Records shown below:

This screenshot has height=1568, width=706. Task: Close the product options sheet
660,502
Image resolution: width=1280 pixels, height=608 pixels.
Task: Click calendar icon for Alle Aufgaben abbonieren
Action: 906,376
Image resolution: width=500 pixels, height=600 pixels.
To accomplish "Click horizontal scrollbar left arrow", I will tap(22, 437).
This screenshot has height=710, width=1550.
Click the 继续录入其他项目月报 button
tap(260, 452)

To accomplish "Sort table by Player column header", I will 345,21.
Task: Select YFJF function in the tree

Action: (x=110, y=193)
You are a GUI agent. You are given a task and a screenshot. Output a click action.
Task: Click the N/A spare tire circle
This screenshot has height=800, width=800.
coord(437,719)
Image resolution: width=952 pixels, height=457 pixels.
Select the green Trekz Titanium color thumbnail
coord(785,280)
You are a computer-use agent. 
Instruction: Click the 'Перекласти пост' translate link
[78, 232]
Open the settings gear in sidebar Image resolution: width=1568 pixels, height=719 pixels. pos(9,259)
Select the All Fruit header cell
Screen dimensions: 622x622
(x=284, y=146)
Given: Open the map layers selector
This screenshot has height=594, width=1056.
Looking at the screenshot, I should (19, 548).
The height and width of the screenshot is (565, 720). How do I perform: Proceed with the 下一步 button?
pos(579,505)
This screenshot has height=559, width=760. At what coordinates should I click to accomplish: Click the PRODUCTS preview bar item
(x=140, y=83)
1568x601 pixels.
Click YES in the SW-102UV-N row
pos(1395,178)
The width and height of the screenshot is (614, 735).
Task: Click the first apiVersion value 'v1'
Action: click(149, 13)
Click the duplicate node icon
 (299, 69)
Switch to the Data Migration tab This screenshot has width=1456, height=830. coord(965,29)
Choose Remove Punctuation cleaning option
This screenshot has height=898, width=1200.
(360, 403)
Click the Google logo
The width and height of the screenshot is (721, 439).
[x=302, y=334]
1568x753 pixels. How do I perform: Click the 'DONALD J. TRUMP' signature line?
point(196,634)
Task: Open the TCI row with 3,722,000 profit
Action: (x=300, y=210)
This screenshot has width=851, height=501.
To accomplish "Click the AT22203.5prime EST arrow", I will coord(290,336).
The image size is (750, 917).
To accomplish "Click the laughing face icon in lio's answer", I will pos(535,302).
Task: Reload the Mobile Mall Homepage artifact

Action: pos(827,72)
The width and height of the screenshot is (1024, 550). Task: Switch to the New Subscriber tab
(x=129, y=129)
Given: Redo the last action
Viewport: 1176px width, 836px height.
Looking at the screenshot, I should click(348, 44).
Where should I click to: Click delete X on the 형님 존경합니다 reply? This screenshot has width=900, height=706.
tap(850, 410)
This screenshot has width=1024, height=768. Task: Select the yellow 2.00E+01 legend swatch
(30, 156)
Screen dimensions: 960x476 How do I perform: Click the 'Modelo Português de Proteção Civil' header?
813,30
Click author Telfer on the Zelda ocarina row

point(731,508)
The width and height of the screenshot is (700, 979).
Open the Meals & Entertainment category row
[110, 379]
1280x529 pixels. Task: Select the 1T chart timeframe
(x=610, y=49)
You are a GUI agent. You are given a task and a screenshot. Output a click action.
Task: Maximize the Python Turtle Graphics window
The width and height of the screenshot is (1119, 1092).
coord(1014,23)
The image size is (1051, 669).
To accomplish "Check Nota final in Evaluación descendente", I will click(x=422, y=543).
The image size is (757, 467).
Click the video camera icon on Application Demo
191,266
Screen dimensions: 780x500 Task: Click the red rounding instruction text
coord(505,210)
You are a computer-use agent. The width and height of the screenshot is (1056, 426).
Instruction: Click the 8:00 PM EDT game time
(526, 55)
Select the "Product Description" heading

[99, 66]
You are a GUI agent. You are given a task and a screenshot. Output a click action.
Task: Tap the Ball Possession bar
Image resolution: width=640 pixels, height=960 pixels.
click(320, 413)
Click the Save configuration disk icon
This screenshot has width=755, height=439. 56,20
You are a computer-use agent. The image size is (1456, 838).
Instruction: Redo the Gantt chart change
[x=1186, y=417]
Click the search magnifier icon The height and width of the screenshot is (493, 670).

End of Records shown.

§ What the task requires
Please go line by line through the records above, copying each one that holds the string "size".

§ Result of this task
The image size is (750, 917).
The image size is (1051, 669).
The image size is (757, 467).
You are a computer-use agent. The image size is (1456, 838).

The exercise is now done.